----- MATERIAL SHOWN -----

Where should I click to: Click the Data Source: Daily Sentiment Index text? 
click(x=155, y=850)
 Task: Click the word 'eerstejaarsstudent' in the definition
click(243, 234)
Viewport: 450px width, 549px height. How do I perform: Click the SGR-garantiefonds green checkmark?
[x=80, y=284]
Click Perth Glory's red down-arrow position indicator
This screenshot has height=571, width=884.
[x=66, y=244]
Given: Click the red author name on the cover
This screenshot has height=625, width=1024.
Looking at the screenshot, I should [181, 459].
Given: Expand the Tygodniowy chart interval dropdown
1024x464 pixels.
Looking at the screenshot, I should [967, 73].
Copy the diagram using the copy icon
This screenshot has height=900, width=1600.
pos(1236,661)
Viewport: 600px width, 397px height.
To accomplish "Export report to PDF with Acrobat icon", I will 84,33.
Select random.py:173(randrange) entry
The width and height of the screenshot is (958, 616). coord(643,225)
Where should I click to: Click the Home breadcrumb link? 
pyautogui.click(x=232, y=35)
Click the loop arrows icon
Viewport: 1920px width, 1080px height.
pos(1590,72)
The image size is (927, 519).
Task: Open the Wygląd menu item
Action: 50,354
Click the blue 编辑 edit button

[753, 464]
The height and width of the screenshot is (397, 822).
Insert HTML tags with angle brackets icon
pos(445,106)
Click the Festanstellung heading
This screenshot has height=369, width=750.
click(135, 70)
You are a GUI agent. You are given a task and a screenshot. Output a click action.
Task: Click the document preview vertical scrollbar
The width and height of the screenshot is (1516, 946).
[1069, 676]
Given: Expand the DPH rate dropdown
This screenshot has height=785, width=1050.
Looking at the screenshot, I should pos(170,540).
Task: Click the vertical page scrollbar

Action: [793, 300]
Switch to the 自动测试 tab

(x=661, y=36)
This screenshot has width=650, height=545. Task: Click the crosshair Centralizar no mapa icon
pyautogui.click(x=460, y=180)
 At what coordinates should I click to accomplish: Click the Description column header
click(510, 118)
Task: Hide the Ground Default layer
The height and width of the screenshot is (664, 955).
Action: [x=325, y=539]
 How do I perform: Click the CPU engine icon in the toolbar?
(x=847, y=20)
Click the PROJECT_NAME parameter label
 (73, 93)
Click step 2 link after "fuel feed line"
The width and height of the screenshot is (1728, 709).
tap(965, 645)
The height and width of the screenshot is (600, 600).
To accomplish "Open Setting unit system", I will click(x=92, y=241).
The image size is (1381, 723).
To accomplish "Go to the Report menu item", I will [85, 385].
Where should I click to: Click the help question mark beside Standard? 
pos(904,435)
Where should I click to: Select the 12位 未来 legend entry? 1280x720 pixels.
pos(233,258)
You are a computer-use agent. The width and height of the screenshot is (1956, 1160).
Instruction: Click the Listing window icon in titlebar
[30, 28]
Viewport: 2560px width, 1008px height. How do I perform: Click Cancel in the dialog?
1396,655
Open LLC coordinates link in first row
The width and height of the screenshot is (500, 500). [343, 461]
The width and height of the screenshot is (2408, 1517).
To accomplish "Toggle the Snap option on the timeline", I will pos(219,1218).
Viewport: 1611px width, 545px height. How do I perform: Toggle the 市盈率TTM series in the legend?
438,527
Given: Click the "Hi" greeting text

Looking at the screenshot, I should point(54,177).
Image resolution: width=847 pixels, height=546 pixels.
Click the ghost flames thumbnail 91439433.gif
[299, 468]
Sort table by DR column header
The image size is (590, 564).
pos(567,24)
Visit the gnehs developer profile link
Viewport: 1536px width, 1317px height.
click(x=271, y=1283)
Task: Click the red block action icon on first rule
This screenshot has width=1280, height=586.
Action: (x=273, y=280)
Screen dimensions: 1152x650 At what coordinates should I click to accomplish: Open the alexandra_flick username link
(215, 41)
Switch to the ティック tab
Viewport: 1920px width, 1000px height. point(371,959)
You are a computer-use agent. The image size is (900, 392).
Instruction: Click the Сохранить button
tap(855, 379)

-----

• [TASK] Repeat the lines above, swapping every "scrollbar" for "scroll bar" and leaving everything else unchanged.

• [OUTPUT FOR THIS TASK]
Where should I click to: Click the Data Source: Daily Sentiment Index text? 
click(x=155, y=850)
 Task: Click the word 'eerstejaarsstudent' in the definition
click(243, 234)
Viewport: 450px width, 549px height. How do I perform: Click the SGR-garantiefonds green checkmark?
[x=80, y=284]
Click Perth Glory's red down-arrow position indicator
This screenshot has height=571, width=884.
[x=66, y=244]
Given: Click the red author name on the cover
This screenshot has height=625, width=1024.
Looking at the screenshot, I should [181, 459].
Given: Expand the Tygodniowy chart interval dropdown
1024x464 pixels.
Looking at the screenshot, I should [967, 73].
Copy the diagram using the copy icon
This screenshot has height=900, width=1600.
pos(1236,661)
Viewport: 600px width, 397px height.
To accomplish "Export report to PDF with Acrobat icon", I will 84,33.
Select random.py:173(randrange) entry
The width and height of the screenshot is (958, 616). coord(643,225)
Where should I click to: Click the Home breadcrumb link? 
pyautogui.click(x=232, y=35)
Click the loop arrows icon
Viewport: 1920px width, 1080px height.
pos(1590,72)
The image size is (927, 519).
Task: Open the Wygląd menu item
Action: 50,354
Click the blue 编辑 edit button

[753, 464]
The height and width of the screenshot is (397, 822).
Insert HTML tags with angle brackets icon
pos(445,106)
Click the Festanstellung heading
This screenshot has height=369, width=750.
click(135, 70)
You are a GUI agent. You are given a task and a screenshot. Output a click action.
Task: Click the document preview vertical scroll bar
The width and height of the screenshot is (1516, 946).
[1069, 676]
Given: Expand the DPH rate dropdown
This screenshot has height=785, width=1050.
Looking at the screenshot, I should pos(170,540).
Task: Click the vertical page scroll bar

Action: [793, 300]
Switch to the 自动测试 tab

(x=661, y=36)
This screenshot has width=650, height=545. Task: Click the crosshair Centralizar no mapa icon
pyautogui.click(x=460, y=180)
 At what coordinates should I click to accomplish: Click the Description column header
click(510, 118)
Task: Hide the Ground Default layer
The height and width of the screenshot is (664, 955).
Action: [x=325, y=539]
 How do I perform: Click the CPU engine icon in the toolbar?
(x=847, y=20)
Click the PROJECT_NAME parameter label
 (73, 93)
Click step 2 link after "fuel feed line"
The width and height of the screenshot is (1728, 709).
tap(965, 645)
The height and width of the screenshot is (600, 600).
To accomplish "Open Setting unit system", I will click(x=92, y=241).
The image size is (1381, 723).
To accomplish "Go to the Report menu item", I will [85, 385].
Where should I click to: Click the help question mark beside Standard? 
pos(904,435)
Where should I click to: Select the 12位 未来 legend entry? 1280x720 pixels.
pos(233,258)
You are a computer-use agent. The width and height of the screenshot is (1956, 1160).
Instruction: Click the Listing window icon in titlebar
[30, 28]
Viewport: 2560px width, 1008px height. How do I perform: Click Cancel in the dialog?
1396,655
Open LLC coordinates link in first row
The width and height of the screenshot is (500, 500). [343, 461]
The width and height of the screenshot is (2408, 1517).
To accomplish "Toggle the Snap option on the timeline", I will pos(219,1218).
Viewport: 1611px width, 545px height. How do I perform: Toggle the 市盈率TTM series in the legend?
438,527
Given: Click the "Hi" greeting text

Looking at the screenshot, I should point(54,177).
Image resolution: width=847 pixels, height=546 pixels.
Click the ghost flames thumbnail 91439433.gif
[299, 468]
Sort table by DR column header
The image size is (590, 564).
pos(567,24)
Visit the gnehs developer profile link
Viewport: 1536px width, 1317px height.
click(x=271, y=1283)
Task: Click the red block action icon on first rule
This screenshot has width=1280, height=586.
Action: (x=273, y=280)
Screen dimensions: 1152x650 At what coordinates should I click to accomplish: Open the alexandra_flick username link
(215, 41)
Switch to the ティック tab
Viewport: 1920px width, 1000px height. point(371,959)
You are a computer-use agent. The image size is (900, 392).
Instruction: Click the Сохранить button
tap(855, 379)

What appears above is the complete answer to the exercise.